Forbidden Siren 2 is a survival horror stealth game developed by Japan Studio's Project Siren team and published by Sony Computer Entertainment for the PlayStation 2 in 2006. It is a sequel to 2003's Siren (Forbidden Siren). A film inspired by the game but featuring a different plot and characters, Siren, was released that same year.

The game tells the story of several characters who become trapped on Yamijima Island, off the coast of mainland Japan. In 1976, during a blackout, the entire population of the island disappeared without a trace or explanation. Twenty-nine years later, in 2005, a journalist is visiting the island to conduct research for an article when the ferry he and a small group of other passengers are on capsizes. Shortly after this, a group of soldiers crash land on the island. The game is played from the perspective of these characters, and out of chronological order, as the protagonists attempt to survive the island's monsters and discover its mystery.

Gameplay
Like its predecessor, Forbidden Siren 2 is divided into numerous scenarios, organized chronologically in a table called the "Link Navigator". In order to complete a scenario, the player must accomplish a primary mission objective that usually involves reaching an exit point, finding an item, or subduing certain enemies (called  and the ). Objectives are interconnected via a butterfly effect, and a character's actions in one scenario can trigger a secondary objective in another.

* [Listed records]
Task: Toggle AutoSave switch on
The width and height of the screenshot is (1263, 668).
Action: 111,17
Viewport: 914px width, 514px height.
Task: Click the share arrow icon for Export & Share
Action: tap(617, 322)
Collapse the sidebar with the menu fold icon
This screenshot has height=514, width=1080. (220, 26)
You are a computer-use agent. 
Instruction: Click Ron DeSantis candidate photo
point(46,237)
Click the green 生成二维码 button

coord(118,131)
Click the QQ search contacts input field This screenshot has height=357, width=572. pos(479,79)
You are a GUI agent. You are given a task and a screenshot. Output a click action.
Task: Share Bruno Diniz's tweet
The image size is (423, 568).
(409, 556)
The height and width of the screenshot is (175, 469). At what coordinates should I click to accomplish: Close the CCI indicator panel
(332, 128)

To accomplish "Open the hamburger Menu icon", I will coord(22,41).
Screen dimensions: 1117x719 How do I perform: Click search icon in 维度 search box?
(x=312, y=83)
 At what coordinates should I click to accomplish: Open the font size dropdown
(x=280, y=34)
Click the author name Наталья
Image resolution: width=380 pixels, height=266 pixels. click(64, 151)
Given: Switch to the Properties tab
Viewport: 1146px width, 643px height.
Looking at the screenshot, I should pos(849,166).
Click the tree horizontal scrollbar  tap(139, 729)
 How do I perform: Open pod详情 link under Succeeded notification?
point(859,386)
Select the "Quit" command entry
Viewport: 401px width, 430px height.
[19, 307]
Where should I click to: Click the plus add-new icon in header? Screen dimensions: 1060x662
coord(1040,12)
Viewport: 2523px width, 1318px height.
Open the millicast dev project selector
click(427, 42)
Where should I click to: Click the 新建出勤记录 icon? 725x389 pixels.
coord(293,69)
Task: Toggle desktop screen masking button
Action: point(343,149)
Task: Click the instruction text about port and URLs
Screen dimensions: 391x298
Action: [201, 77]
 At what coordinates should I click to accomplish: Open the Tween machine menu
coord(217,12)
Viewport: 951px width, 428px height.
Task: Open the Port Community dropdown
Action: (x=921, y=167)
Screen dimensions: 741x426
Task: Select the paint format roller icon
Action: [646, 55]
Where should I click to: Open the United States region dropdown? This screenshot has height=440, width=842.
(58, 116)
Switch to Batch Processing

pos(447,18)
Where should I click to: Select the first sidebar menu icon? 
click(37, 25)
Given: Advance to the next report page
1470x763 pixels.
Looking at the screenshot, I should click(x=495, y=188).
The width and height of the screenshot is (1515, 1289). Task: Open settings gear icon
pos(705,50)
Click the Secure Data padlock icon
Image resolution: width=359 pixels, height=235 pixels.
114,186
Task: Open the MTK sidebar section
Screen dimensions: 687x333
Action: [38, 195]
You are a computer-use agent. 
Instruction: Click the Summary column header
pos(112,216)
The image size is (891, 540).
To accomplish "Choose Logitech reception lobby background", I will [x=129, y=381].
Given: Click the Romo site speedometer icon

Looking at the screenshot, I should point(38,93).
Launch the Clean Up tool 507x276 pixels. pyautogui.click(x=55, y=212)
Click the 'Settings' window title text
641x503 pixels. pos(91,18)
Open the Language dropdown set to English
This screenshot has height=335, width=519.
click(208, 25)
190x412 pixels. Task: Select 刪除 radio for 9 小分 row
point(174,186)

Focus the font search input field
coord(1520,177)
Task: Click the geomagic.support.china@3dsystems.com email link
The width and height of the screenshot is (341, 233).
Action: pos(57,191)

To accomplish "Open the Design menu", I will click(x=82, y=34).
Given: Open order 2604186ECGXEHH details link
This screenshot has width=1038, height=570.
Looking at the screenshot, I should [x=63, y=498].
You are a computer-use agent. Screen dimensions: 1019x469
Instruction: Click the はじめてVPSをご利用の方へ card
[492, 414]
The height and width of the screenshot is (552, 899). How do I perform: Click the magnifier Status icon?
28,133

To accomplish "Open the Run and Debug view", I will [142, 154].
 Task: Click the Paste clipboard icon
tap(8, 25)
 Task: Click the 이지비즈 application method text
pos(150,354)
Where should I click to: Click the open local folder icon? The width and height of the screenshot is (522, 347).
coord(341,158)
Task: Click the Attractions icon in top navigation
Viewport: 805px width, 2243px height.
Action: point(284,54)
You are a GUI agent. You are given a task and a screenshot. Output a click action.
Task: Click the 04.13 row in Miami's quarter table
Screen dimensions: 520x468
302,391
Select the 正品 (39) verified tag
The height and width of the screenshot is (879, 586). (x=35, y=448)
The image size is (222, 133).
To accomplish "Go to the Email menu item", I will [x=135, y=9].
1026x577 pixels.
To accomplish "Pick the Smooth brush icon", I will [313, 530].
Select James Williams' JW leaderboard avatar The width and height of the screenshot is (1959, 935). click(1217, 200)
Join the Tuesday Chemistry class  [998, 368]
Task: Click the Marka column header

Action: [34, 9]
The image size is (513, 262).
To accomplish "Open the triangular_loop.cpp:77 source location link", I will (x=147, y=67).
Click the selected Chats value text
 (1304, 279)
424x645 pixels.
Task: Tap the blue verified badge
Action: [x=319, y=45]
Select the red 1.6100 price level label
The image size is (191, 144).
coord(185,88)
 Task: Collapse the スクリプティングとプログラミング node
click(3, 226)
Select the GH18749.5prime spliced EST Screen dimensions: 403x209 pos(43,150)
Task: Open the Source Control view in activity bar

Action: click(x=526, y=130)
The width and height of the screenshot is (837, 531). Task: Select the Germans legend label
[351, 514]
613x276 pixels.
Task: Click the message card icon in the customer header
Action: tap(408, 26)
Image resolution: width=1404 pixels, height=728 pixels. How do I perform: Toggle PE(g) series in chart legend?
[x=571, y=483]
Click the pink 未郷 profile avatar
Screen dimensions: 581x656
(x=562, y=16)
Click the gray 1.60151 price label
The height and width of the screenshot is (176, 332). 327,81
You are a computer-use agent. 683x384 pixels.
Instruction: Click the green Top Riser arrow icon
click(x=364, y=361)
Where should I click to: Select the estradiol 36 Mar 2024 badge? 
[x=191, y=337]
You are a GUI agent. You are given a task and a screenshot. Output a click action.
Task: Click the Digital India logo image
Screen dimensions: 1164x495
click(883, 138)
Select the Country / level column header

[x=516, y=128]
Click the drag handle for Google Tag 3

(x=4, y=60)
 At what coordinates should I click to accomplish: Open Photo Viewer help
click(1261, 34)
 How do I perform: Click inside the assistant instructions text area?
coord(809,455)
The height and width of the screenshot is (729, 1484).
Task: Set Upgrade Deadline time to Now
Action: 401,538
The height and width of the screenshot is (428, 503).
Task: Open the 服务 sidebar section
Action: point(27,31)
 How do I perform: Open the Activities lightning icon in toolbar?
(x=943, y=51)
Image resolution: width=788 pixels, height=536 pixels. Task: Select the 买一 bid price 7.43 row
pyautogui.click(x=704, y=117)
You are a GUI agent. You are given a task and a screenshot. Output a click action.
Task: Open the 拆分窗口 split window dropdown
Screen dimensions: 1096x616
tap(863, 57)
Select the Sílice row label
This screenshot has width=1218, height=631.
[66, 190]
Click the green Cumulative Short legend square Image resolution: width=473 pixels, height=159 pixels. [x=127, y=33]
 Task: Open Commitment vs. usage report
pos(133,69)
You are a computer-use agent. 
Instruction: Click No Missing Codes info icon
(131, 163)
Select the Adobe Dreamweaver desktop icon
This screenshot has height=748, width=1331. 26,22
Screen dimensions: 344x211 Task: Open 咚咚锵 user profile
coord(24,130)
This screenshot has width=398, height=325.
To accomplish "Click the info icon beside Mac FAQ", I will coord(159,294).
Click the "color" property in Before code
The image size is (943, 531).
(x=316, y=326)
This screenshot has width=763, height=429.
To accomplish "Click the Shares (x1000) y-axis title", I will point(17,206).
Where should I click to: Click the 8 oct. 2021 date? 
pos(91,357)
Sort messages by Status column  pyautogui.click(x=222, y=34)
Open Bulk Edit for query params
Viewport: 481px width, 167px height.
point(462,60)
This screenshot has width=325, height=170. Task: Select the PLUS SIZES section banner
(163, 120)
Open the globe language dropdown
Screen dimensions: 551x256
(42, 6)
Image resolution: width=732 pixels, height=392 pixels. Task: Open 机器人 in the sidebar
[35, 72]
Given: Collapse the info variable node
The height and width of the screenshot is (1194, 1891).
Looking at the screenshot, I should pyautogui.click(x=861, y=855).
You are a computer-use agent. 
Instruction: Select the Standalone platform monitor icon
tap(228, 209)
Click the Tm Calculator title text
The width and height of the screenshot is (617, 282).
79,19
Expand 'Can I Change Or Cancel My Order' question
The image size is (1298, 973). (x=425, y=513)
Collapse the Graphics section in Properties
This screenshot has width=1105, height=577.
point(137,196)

* [Your tasks]
a) From the Forbidden Siren 2 article, echo everything from "Forbidden Siren 2 is a" down to "that same year.".
b) According to the Forbidden Siren 2 article, what is the name of the table that organizes the game's scenarios chronologically?

* [Responses per task]
a)
Forbidden Siren 2 is a survival horror stealth game developed by Japan Studio's Project Siren team and published by Sony Computer Entertainment for the PlayStation 2 in 2006. It is a sequel to 2003's Siren (Forbidden Siren). A film inspired by the game but featuring a different plot and characters, Siren, was released that same year.

b) The "Link Navigator"